FIG. 11 illustrates a conceptual diagram of an example of processing a descriptor packet to generate tensorized descriptors with different data lengths (e.g., descriptor packet 1050). As described above, a descriptor packet 1050 may include one tensorized header descriptor 1052-1 followed by two tensorized template descriptors 1054-1 to 1054-2. The example shown in FIG. 11 generates tensorized memory descriptors 1180-1 to 1180-8, which may correspond to the access pattern of the memory layout 1000 shown in FIG. 10.

Tensorized header descriptor 1052-1 may include a descriptor type to identify the descriptor as a tensorized header (TH) descriptor. Tensorized header descriptor 1052-1 includes a repetition number field to indicate the number of times to repeat striding in the first striding dimension D1, and a stride field to indicate a stride to offset the address for each successive memory descriptor being generated.

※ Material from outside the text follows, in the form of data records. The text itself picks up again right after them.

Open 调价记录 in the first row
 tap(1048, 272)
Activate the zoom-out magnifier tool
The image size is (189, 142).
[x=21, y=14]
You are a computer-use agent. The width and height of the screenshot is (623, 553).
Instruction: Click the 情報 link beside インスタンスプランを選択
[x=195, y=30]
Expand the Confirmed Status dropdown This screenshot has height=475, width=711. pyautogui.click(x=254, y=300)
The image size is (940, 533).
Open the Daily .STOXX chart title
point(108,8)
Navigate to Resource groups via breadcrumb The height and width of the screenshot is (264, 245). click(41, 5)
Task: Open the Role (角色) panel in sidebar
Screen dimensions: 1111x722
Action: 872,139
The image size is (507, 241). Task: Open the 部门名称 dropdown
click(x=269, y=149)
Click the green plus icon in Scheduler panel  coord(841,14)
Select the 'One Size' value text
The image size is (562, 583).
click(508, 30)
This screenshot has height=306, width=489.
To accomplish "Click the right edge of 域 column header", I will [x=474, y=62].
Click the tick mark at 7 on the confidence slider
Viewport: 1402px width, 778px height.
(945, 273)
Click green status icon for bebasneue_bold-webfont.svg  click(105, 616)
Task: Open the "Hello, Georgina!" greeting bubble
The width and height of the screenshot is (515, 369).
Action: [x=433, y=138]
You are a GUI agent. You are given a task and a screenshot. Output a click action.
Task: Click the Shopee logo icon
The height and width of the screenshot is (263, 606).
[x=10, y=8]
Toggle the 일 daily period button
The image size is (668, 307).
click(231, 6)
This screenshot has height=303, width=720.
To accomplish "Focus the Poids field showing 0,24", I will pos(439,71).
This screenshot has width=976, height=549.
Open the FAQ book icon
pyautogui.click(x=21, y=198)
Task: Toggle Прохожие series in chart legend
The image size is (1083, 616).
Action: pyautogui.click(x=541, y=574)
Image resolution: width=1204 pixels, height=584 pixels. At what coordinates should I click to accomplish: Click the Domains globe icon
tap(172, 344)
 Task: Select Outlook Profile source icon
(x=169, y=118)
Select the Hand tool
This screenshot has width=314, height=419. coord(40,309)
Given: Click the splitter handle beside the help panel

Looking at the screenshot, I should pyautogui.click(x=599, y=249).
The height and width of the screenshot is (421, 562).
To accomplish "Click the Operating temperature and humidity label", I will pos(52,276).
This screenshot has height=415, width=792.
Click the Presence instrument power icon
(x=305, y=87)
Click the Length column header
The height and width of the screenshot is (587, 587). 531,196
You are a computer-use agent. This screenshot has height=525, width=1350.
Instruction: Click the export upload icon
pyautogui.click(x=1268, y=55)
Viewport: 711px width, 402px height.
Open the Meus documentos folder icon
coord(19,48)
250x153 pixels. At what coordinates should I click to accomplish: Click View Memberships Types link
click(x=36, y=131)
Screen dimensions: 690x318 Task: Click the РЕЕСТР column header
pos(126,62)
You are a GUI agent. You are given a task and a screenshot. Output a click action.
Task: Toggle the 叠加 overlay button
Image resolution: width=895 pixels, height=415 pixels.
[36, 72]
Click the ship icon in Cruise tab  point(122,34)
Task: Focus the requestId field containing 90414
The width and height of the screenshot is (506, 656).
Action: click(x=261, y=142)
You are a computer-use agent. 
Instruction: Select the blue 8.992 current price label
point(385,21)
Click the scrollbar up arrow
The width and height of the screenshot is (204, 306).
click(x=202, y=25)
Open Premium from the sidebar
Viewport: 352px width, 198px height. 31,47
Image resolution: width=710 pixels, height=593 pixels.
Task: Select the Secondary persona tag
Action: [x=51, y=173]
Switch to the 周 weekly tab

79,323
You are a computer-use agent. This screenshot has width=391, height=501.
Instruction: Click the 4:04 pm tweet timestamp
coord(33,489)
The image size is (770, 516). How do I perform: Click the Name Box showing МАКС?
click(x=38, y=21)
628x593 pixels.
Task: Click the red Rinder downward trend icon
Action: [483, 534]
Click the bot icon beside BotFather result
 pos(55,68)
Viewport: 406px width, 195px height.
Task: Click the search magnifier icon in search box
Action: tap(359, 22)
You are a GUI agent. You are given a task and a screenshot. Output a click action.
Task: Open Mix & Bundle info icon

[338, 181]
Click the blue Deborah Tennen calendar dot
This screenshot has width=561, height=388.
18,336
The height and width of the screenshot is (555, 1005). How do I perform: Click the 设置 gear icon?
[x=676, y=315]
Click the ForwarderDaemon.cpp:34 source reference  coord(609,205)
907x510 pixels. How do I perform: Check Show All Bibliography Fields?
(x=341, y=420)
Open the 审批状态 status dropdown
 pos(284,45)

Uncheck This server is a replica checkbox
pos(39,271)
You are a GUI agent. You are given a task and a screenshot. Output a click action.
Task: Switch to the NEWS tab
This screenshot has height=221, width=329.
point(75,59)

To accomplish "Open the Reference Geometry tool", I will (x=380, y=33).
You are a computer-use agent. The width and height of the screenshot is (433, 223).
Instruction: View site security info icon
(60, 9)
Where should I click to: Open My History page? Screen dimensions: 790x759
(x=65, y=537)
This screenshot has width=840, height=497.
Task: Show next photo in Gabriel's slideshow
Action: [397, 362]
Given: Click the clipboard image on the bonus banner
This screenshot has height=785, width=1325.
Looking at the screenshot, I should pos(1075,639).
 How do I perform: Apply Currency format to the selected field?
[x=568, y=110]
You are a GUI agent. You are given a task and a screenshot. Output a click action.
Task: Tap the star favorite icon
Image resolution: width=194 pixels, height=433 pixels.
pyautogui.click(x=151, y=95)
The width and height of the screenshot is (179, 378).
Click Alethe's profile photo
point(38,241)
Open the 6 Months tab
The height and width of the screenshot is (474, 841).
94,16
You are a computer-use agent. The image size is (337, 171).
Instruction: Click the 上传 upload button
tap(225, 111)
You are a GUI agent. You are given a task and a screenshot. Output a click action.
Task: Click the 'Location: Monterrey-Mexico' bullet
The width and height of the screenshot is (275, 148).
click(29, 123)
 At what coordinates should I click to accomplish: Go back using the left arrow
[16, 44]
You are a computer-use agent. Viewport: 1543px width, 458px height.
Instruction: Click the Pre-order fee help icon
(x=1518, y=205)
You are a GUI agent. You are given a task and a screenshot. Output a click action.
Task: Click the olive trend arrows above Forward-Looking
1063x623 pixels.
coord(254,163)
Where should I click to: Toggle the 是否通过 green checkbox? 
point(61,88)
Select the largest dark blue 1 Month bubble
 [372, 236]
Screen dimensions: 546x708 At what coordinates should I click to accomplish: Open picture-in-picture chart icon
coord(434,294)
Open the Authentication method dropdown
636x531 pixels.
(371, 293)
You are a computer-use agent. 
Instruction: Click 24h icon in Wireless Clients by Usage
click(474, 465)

Referring to memory layout 1000, the stride along the D1 striding dimension is S1 and the repetition number is 4, because there are four data elements spaced apart at stride S1.

Tensorized template descriptor 1054-1 may include a descriptor type to identify tensorized template descriptor 1054-1 as a tensorized template (TT) descriptor. Tensorized template descriptor 1054-1 may have a structure and fields that resemble those of a normal memory descriptor. For example, tensorized template descriptor 1054-1 may include a data length field to indicate the data transfer size requested by a memory descriptor, and an address field with a starting address indicating the address of the first tensorized memory descriptor generated from the tensorized template descriptor 1054-1. The starting address Addr1 may correspond to the starting address of data block B1 1002, and the data length L1 may correspond to the length of the data elements in data block B1 1002. In addition, tensorized template descriptor 1054-1 may include a set of common fields that are common to all the tensorized memory descriptors being generated from the tensorized template descriptor 1054-1.

Tensorized template descriptor 1054-2 may have a similar structure as tensorized template descriptor 1054-1. The starting address Addr2 may correspond to the starting address of data block B2 1004, and the data length L2 may correspond to the length of the data elements in data block B2 1004. In addition, tensorized template descriptor 1054-2 may include a set of common fields that are common to all the tensorized memory descriptors being generated from the tensorized template descriptor 1054-2.

The descriptor processing circuit (e.g., Tx descriptor processing circuit 214, Rx descriptor processing circuit 264) of a DMA engine may retrieve the first descriptor from descriptor packet 1050, and determine that the first descriptor is a tensorized header descriptor 1052-1 based on the descriptor type. In response to determining that this is the first tensorized header descriptor 1052-1, the descriptor processing circuit can set the striding configuration to generate addresses at stride S1 in the first striding dimension D1 for a repetition number of 4 times as indicated in tensorized header descriptor 1052-1.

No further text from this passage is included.